Load Balancing & Reverse Proxies
Understand Layer 4 vs Layer 7 load balancing, consistent hashing, and health checks.
Load Balancing Strategies
When a single server can't handle millions of requests, we distribute traffic across a fleet. A Load Balancer sits between clients and backend servers, routing requests based on algorithms.
Layer 4 vs Layer 7
Layer 4 (Transport) load balancers operate on TCP/UDP. They're extremely fast because they don't inspect HTTP headers or payloads — they just forward raw packets. Layer 7 (Application) balancers inspect HTTP requests and can route based on URL paths, cookies, or headers.
# NGINX L7 Load Balancer Configuration
upstream backend {
# Weighted round-robin
server api-1.internal:8080 weight=5;
server api-2.internal:8080 weight=3;
server api-3.internal:8080 weight=2;
# Health checks
server api-4.internal:8080 backup;
}
server {
listen 443 ssl;
location /api/ {
proxy_pass http://backend;
proxy_set_header X-Real-IP $remote_addr;
proxy_set_header X-Forwarded-For $proxy_add_x_forwarded_for;
# Connection pooling
keepalive 32;
}
}
Consistent Hashing
Simple round-robin fails when you need session affinity or cache locality. Consistent hashing maps both servers and requests onto a virtual ring. When a server is added or removed, only 1/N of requests are remapped.

Raw records:
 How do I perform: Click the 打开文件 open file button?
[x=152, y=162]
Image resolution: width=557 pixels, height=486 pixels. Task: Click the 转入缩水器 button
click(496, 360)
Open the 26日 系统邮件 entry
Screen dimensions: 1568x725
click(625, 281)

What is expected:
Please quote the load balancing text in full, word for word. These lines were taken from a separate source.

Output for this task:
Load Balancing & Reverse Proxies
Understand Layer 4 vs Layer 7 load balancing, consistent hashing, and health checks.
Load Balancing Strategies
When a single server can't handle millions of requests, we distribute traffic across a fleet. A Load Balancer sits between clients and backend servers, routing requests based on algorithms.
Layer 4 vs Layer 7
Layer 4 (Transport) load balancers operate on TCP/UDP. They're extremely fast because they don't inspect HTTP headers or payloads — they just forward raw packets. Layer 7 (Application) balancers inspect HTTP requests and can route based on URL paths, cookies, or headers.
# NGINX L7 Load Balancer Configuration
upstream backend {
# Weighted round-robin
server api-1.internal:8080 weight=5;
server api-2.internal:8080 weight=3;
server api-3.internal:8080 weight=2;
# Health checks
server api-4.internal:8080 backup;
}
server {
listen 443 ssl;
location /api/ {
proxy_pass http://backend;
proxy_set_header X-Real-IP $remote_addr;
proxy_set_header X-Forwarded-For $proxy_add_x_forwarded_for;
# Connection pooling
keepalive 32;
}
}
Consistent Hashing
Simple round-robin fails when you need session affinity or cache locality. Consistent hashing maps both servers and requests onto a virtual ring. When a server is added or removed, only 1/N of requests are remapped.